Monday, June 21, 2010

No longer willing to suffer?

Thursday, March 25, 2010

No longer willing to suffer?

I look around at the world we live in today, and wonder what we have become.  When I was growing up, one of the things that I hated the most was a favorite statement of my mom's - "honey, this is just building character".  That particular phrase was put into use from anything from childhood disappointments to full fledged adult heartbreaks.  After our baby daughter was stillborn, I found that statement was actually a biblical truth.  Early one morning, I was walking and talking to the Lord.  I stopped near a beautiful field and opened my bible so that God could minister to my broken heart.  The scripture I read left me weeping and laughing all at the same time.  It was Romans 5:3-5  "Not only so, but we also rejoice in our sufferings, because we know that suffering produces perseverance; perseverance, character; and character, hope.  And hope does not disappoint us, because God has poured out his love into our hearts by the Holy Spirit, whom he has given us".  All those years of "honey, it's just building character", and she was right!  Character is produced by suffering. In turn, character gives life to hope, and hope never disappoints.  Suddenly, there was hope in my suffering!  Now, all of the suffering I'd read about in scripture took on a whole new meaning.  God has pressed Joseph and Job and Jesus and....me.  Talk about having something to rejoice about - I was in good company!

As I look at our culture, it occurred to me that we have deemed suffering a bad thing.  Rather than seeing it as a refining process - an opportunity for growth and the building of character, we look at it as a thing to be avoided at all costs.  We put "Peace Officers" in state schools so that bullies don't offend our children.  We give all the children a place on the basketball team so that each one will feel like a "winner".   We legislate "hate speech" so that nobody's feelings get hurt.  We implement National Health Care so people don't have to struggle to be responsible for themselves.  And now, we are planning on regulating mortgage lenders so that jobless folks don't have to pay their mortgage.  Suffering is bad, therefore we can't allow it.  Tell that to Joseph when he was sold into slavery by his brothers!  Tell that to Job, when his family, his home and even his health was stripped from him.  Tell that to Jesus, as he bled and died on the cross.  Suffering is what defines our character.  Suffering is what separates the dross from the gold.  Suffering is what gives us the hope of eternal life.

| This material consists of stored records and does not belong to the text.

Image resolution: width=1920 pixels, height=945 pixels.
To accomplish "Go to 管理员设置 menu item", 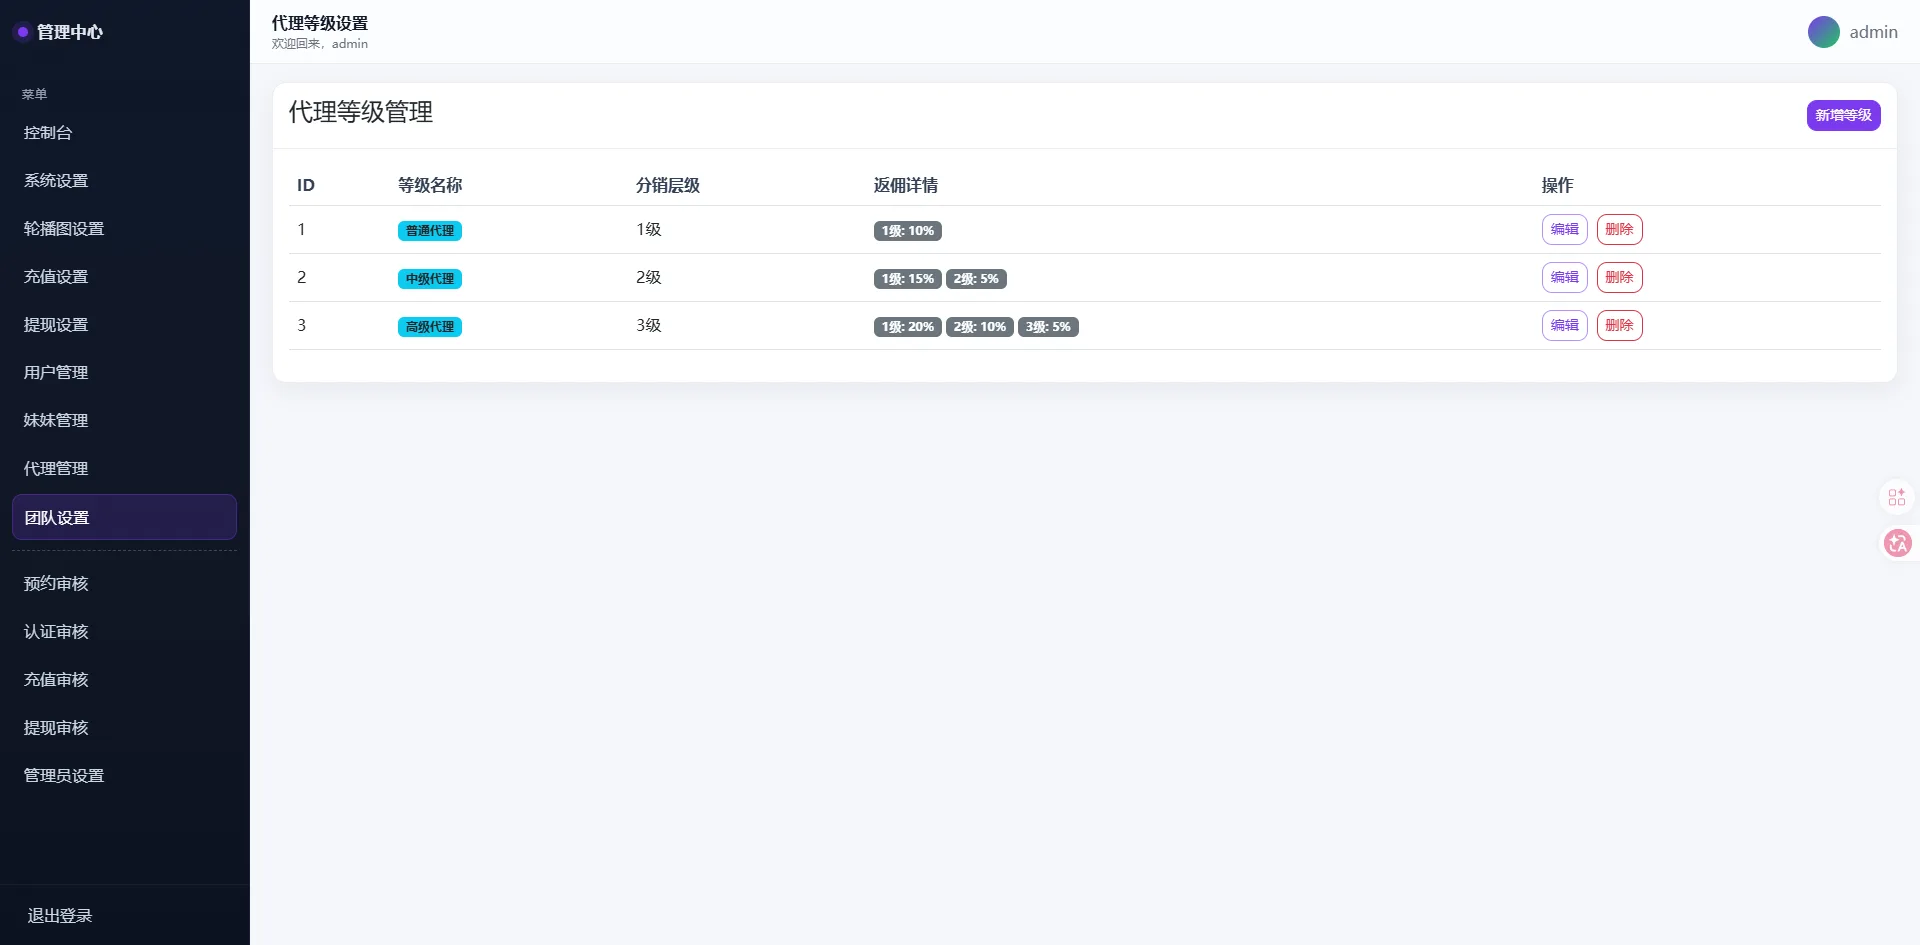I will point(64,776).
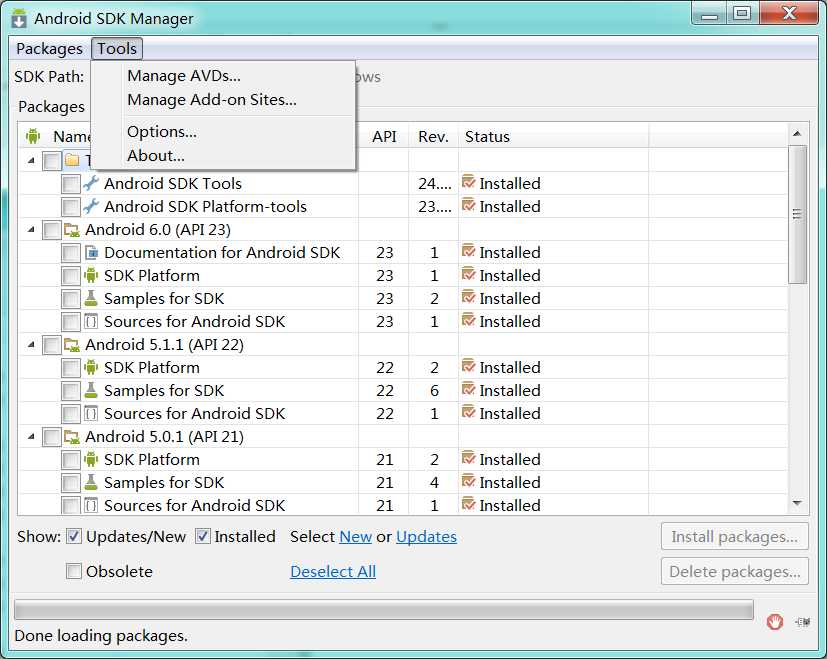Uncheck the Updates/New checkbox
Image resolution: width=827 pixels, height=659 pixels.
(x=74, y=537)
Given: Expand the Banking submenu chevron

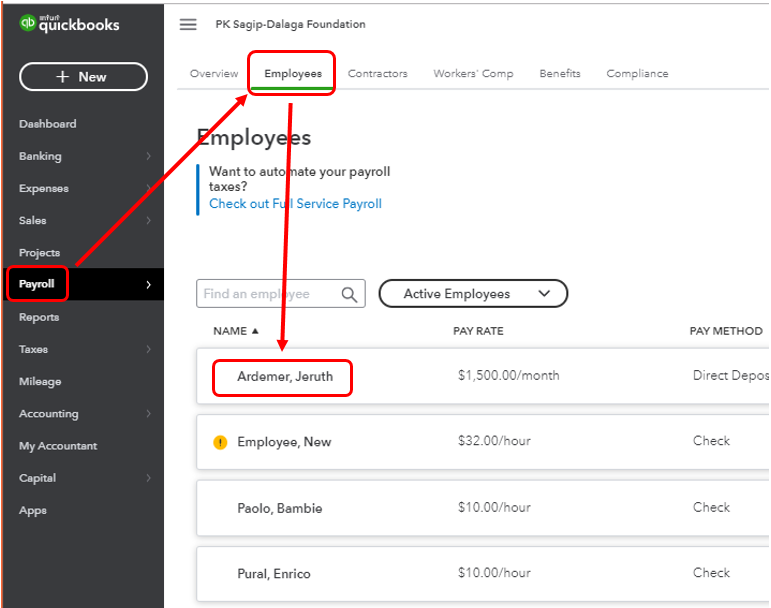Looking at the screenshot, I should (148, 156).
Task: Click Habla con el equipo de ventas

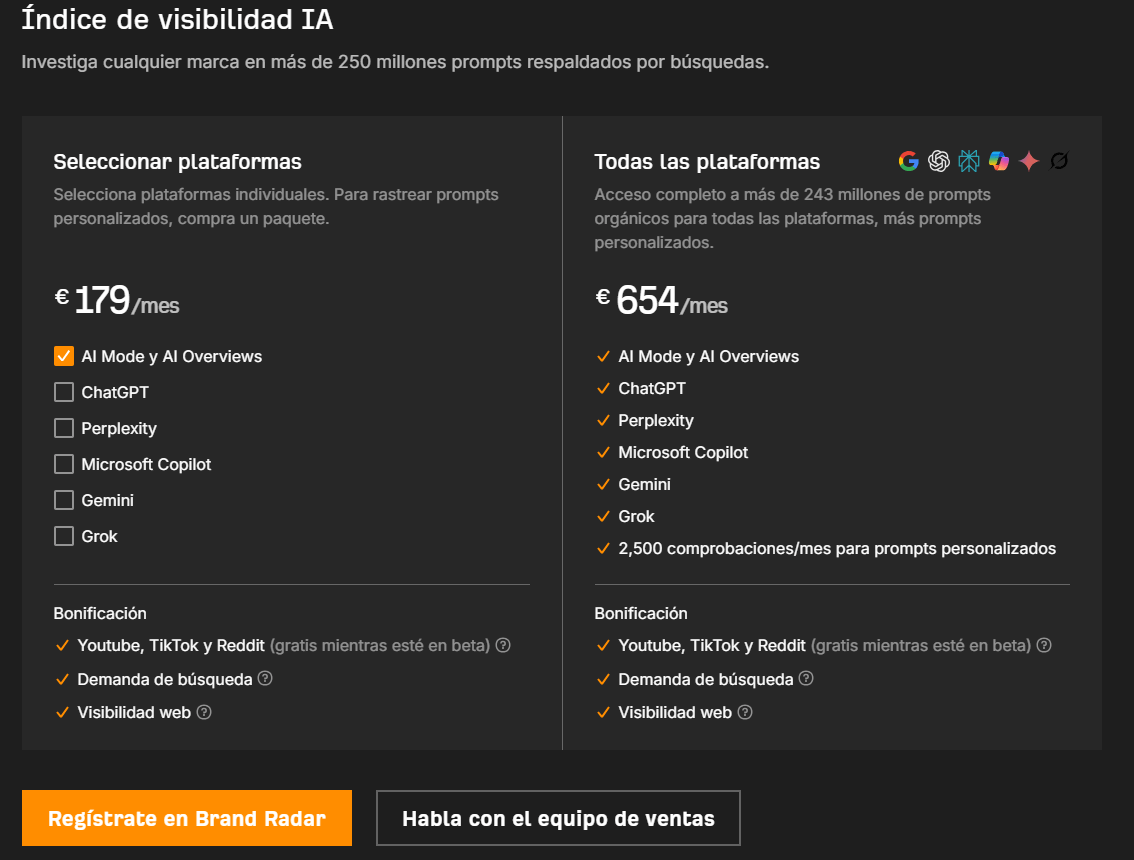Action: pyautogui.click(x=558, y=818)
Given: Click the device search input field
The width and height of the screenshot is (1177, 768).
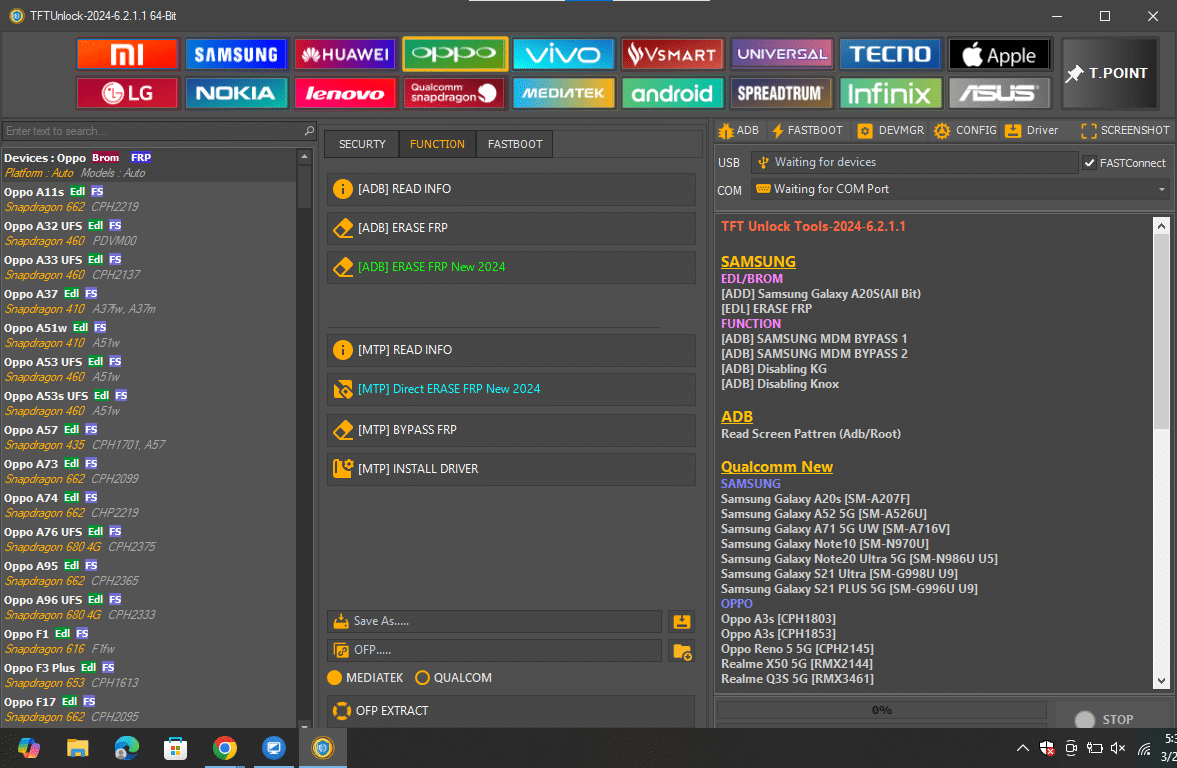Looking at the screenshot, I should [x=150, y=131].
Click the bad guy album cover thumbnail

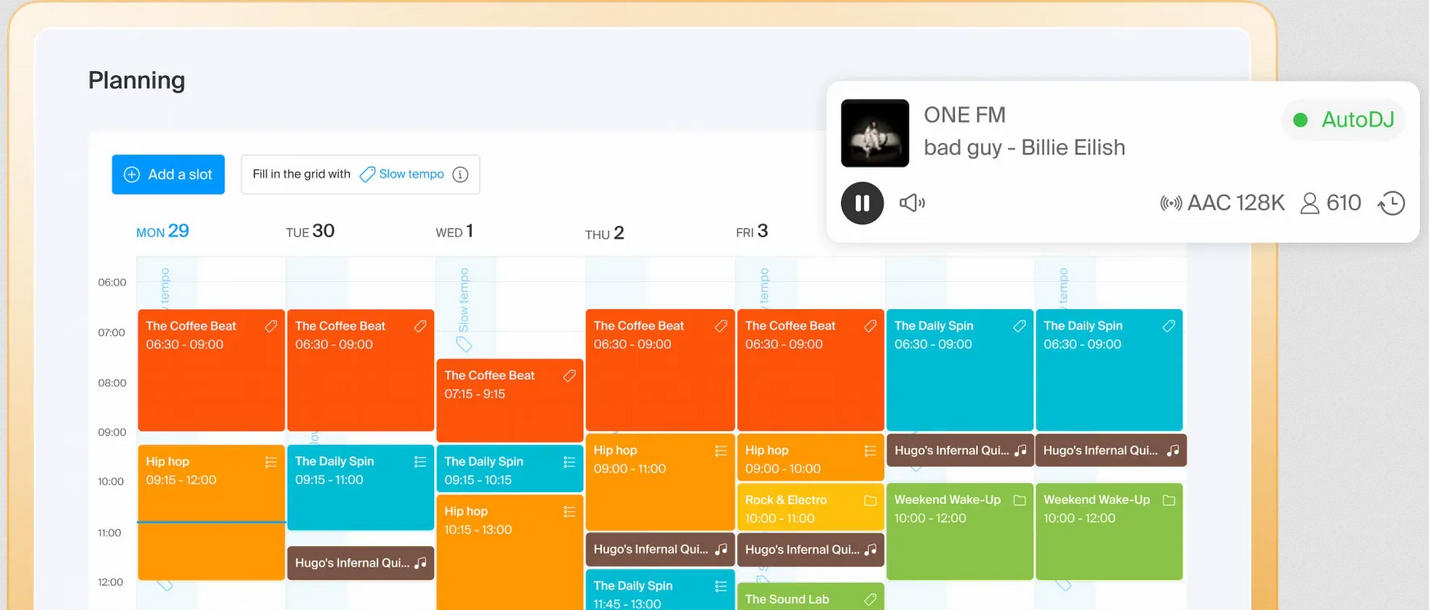pos(875,133)
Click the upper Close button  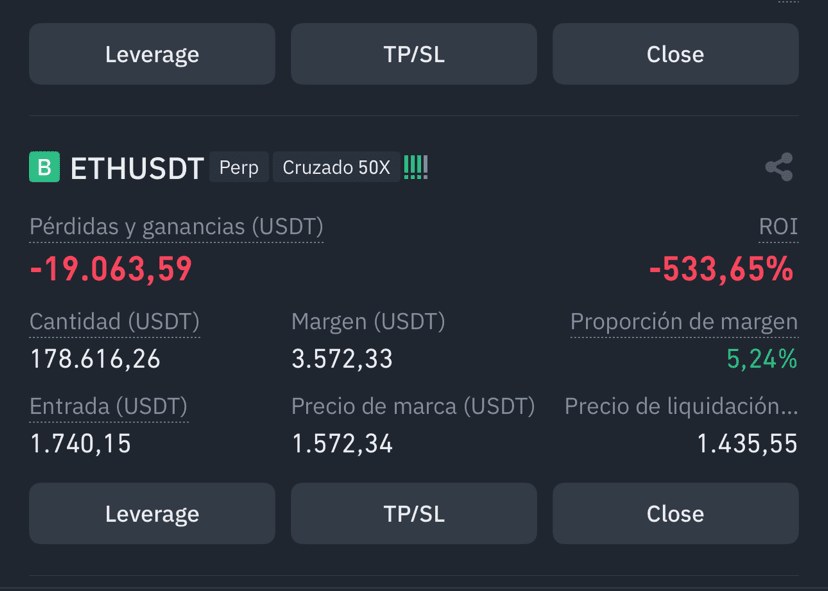tap(675, 54)
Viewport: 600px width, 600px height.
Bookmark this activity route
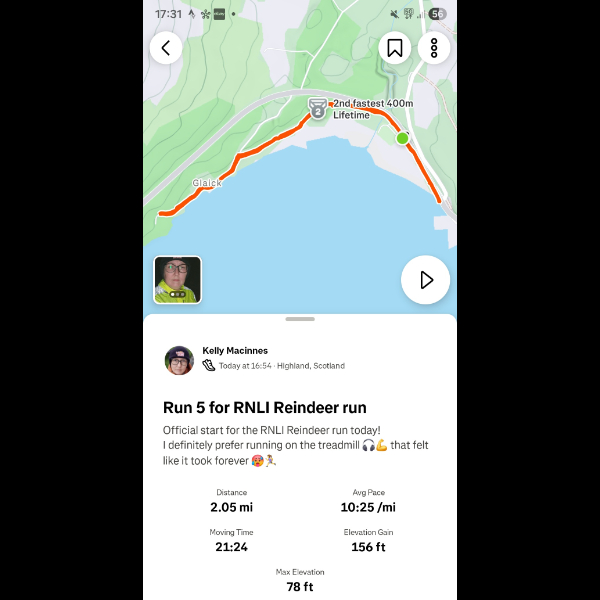[395, 48]
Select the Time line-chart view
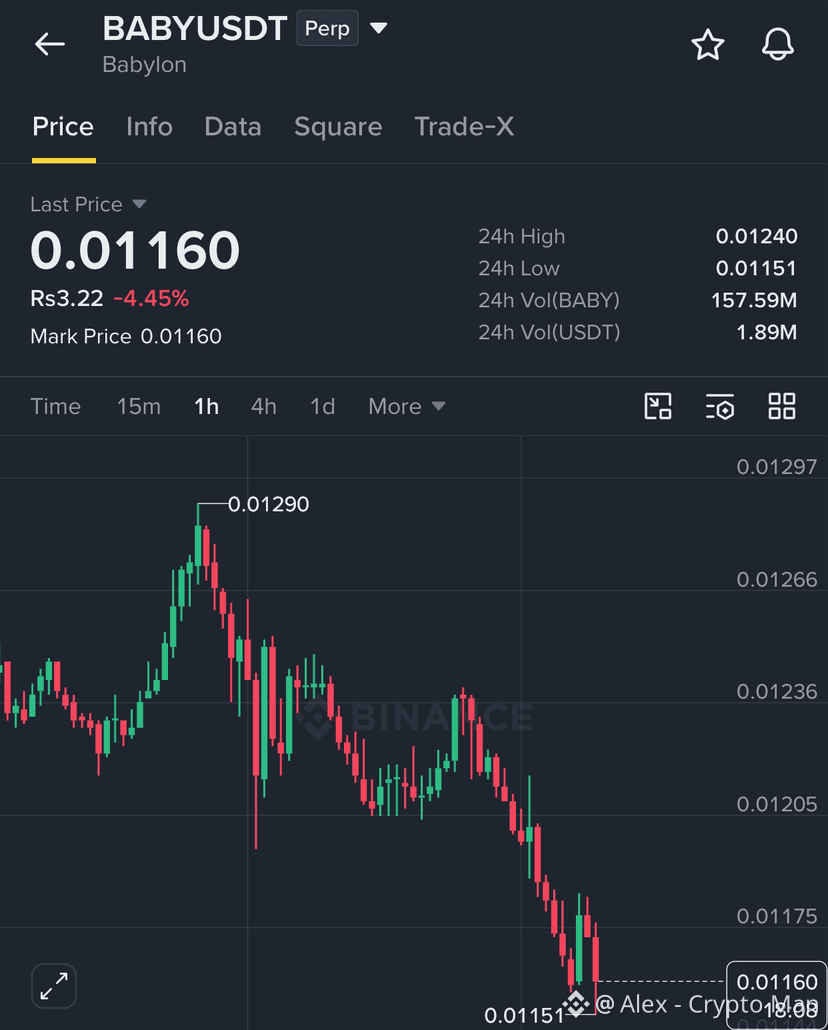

We need to rethink our position on suffering.  Suffering is not an evil to be vanquished - it is a process of refining.  Suffering, if embraced, produces great beauty and lasting character.  And character produces hope, and hope never disappoints.

2 comments:

  1. This is very much true. i have come to this realization over the years and remind myself of it when going thru some hard spot or other. doesn't mean i LIKE dealing with hard stuff, just that i know there will be a benefit from it somewhere down the line, for someone.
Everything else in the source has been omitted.